(Record extracts)

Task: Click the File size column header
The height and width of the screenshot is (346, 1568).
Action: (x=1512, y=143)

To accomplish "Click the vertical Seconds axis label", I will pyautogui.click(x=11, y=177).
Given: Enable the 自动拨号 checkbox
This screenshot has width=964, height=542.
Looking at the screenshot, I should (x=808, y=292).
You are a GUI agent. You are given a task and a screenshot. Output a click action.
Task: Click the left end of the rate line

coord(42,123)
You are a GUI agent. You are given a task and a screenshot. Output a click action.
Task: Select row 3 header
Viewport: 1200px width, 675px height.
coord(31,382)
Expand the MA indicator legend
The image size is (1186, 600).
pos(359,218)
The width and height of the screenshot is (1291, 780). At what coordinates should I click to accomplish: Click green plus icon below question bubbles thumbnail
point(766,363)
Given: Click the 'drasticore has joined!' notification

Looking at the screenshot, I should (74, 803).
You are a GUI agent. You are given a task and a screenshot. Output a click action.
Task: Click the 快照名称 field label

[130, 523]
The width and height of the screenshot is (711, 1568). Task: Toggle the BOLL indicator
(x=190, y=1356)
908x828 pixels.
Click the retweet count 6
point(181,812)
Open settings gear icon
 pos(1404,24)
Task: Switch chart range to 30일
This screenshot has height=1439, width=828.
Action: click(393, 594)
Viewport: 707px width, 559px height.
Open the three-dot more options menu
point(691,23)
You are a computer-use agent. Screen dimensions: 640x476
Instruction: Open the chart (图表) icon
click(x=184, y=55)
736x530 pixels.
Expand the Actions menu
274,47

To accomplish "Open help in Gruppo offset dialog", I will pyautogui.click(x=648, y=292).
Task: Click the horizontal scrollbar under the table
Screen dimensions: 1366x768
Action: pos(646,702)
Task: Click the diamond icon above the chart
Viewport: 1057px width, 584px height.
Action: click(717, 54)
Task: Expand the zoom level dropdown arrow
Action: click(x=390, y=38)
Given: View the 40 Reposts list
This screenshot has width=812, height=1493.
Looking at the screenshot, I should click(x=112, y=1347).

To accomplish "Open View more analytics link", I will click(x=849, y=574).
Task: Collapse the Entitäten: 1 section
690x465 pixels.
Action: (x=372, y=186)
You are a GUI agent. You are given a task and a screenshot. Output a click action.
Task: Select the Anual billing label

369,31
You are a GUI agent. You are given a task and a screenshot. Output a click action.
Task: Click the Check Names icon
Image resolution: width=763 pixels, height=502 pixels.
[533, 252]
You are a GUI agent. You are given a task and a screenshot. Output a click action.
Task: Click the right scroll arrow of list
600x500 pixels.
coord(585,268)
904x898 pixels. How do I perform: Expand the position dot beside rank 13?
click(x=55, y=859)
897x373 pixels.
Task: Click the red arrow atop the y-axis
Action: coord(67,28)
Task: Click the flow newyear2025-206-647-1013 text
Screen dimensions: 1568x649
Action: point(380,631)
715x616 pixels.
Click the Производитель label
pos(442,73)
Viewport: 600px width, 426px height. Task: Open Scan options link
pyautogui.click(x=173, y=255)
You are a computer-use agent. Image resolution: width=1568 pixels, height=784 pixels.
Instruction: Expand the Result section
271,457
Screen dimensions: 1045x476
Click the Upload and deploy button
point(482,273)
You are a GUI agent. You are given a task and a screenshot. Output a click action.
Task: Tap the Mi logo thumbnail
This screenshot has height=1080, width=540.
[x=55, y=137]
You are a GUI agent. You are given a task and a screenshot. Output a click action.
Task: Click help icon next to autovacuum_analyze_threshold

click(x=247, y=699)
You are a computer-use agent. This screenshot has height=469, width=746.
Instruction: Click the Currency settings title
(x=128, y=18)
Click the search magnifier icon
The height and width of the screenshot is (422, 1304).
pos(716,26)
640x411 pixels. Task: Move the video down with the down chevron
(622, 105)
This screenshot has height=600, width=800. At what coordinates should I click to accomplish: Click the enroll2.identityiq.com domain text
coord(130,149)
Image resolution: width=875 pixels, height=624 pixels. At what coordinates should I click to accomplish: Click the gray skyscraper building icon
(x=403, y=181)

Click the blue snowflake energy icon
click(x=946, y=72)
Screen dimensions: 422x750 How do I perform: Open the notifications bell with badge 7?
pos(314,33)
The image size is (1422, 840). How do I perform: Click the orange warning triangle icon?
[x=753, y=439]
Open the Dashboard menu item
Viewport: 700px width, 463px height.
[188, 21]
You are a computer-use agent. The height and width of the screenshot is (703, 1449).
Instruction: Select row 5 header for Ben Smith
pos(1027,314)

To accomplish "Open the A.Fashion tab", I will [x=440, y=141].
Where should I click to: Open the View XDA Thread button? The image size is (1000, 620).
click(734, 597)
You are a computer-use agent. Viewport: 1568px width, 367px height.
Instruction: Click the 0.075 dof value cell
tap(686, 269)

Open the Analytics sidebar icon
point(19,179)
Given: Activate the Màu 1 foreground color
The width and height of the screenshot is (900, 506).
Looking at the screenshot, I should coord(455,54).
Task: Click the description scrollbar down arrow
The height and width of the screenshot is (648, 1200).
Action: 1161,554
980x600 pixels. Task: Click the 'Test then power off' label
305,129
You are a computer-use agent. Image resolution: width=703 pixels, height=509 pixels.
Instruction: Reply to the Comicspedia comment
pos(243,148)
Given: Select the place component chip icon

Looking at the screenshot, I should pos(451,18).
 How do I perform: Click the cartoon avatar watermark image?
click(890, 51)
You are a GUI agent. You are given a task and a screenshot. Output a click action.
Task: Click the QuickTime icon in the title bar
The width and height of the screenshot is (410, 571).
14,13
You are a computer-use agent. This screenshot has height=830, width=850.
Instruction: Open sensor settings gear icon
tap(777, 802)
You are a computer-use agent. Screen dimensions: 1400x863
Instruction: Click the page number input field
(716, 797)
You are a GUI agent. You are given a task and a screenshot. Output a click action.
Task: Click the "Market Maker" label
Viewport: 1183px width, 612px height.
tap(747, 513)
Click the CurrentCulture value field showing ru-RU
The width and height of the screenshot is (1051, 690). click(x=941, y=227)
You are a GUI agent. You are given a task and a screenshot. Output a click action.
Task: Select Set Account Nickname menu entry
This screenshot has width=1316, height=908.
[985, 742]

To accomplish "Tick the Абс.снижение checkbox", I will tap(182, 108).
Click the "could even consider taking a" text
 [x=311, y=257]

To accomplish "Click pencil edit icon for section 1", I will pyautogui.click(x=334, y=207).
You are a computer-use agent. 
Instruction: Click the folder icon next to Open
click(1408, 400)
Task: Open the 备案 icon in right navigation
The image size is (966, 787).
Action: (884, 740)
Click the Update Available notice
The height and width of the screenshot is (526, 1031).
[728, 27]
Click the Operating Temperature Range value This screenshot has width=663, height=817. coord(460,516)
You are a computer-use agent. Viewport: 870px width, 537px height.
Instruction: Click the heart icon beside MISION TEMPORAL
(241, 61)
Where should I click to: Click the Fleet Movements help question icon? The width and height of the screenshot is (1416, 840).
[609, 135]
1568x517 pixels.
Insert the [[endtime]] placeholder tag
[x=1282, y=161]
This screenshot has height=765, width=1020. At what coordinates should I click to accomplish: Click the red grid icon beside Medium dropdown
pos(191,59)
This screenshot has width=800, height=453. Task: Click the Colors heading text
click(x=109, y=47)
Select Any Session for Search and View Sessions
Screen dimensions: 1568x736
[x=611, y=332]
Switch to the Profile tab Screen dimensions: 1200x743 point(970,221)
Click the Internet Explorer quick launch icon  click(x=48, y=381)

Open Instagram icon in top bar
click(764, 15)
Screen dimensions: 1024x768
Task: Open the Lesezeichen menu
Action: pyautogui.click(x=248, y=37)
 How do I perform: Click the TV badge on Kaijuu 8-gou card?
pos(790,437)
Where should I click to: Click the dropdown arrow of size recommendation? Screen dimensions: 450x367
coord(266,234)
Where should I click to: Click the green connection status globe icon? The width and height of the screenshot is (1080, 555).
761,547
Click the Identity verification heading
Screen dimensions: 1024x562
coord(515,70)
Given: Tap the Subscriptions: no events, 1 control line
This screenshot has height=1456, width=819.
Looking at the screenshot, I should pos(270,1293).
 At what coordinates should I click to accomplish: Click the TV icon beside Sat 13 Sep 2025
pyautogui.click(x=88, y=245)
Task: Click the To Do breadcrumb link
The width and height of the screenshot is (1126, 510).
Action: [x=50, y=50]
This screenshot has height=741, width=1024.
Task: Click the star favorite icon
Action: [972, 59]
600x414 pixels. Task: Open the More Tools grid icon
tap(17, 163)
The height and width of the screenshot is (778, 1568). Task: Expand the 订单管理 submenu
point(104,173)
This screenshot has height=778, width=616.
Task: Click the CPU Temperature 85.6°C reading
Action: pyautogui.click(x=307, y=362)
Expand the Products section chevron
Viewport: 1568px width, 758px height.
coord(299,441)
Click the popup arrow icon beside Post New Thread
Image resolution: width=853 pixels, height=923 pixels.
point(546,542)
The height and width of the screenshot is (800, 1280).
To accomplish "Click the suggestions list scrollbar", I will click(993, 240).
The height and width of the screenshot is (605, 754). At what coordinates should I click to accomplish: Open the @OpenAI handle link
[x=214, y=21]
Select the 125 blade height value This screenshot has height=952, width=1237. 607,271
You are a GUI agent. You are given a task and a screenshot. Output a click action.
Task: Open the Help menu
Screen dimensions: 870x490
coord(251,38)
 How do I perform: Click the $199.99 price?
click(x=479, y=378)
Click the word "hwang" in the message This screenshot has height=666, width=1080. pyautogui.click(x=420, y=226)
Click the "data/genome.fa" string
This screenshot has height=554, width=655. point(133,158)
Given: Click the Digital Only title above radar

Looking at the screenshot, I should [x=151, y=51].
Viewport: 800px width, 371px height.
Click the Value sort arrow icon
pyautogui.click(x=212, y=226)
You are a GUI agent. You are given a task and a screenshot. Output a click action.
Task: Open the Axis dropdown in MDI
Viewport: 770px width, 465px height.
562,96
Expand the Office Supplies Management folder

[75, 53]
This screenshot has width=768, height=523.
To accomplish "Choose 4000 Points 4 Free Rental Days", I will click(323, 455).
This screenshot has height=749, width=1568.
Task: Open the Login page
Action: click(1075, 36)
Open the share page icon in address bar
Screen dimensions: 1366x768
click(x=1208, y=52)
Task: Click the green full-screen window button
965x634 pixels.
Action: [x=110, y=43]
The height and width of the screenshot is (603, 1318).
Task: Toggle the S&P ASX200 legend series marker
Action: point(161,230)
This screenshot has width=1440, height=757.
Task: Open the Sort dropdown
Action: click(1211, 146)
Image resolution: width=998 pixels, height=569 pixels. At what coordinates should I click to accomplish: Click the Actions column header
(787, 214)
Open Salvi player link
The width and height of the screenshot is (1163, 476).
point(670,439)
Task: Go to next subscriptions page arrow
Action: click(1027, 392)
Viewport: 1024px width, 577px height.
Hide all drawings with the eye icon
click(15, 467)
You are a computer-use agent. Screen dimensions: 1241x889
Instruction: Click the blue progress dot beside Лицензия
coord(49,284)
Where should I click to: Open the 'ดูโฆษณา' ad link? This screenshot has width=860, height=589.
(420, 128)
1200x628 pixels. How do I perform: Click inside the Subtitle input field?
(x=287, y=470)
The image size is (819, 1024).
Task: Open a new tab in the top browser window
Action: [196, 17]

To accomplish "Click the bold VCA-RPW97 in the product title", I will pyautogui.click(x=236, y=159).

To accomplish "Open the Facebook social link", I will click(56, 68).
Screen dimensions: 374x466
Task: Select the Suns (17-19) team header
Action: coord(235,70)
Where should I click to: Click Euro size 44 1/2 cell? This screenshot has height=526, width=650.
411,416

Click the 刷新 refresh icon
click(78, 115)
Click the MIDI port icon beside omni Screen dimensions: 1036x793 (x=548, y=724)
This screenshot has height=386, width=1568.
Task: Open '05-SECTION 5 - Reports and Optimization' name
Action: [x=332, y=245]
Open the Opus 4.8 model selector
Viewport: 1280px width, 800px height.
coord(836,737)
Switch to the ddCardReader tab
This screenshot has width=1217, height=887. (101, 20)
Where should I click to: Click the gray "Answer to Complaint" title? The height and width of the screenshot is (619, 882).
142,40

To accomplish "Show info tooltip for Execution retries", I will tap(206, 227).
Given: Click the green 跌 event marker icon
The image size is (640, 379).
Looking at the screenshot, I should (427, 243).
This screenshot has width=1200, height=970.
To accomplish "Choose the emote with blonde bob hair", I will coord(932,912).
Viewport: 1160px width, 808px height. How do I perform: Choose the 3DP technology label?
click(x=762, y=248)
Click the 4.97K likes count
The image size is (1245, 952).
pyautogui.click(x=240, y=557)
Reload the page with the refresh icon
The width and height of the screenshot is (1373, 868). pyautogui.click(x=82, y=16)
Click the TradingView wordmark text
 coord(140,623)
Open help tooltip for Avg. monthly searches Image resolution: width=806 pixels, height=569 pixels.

(End Record extracts)

* **Problem description**
Start with the line above that contains "Select Any Session" and stop after the line that contains "Click the popup". Output those lines exactly, and only those.

* **The answer**
Select Any Session for Search and View Sessions
Screen dimensions: 1568x736
[x=611, y=332]
Switch to the Profile tab Screen dimensions: 1200x743 point(970,221)
Click the Internet Explorer quick launch icon  click(x=48, y=381)

Open Instagram icon in top bar
click(764, 15)
Screen dimensions: 1024x768
Task: Open the Lesezeichen menu
Action: pyautogui.click(x=248, y=37)
 How do I perform: Click the TV badge on Kaijuu 8-gou card?
pos(790,437)
Where should I click to: Click the dropdown arrow of size recommendation? Screen dimensions: 450x367
coord(266,234)
Where should I click to: Click the green connection status globe icon? The width and height of the screenshot is (1080, 555).
761,547
Click the Identity verification heading
Screen dimensions: 1024x562
coord(515,70)
Given: Tap the Subscriptions: no events, 1 control line
This screenshot has height=1456, width=819.
Looking at the screenshot, I should pos(270,1293).
 At what coordinates should I click to accomplish: Click the TV icon beside Sat 13 Sep 2025
pyautogui.click(x=88, y=245)
Task: Click the To Do breadcrumb link
The width and height of the screenshot is (1126, 510).
Action: [x=50, y=50]
This screenshot has height=741, width=1024.
Task: Click the star favorite icon
Action: [972, 59]
600x414 pixels. Task: Open the More Tools grid icon
tap(17, 163)
The height and width of the screenshot is (778, 1568). Task: Expand the 订单管理 submenu
point(104,173)
This screenshot has height=778, width=616.
Task: Click the CPU Temperature 85.6°C reading
Action: pyautogui.click(x=307, y=362)
Expand the Products section chevron
Viewport: 1568px width, 758px height.
coord(299,441)
Click the popup arrow icon beside Post New Thread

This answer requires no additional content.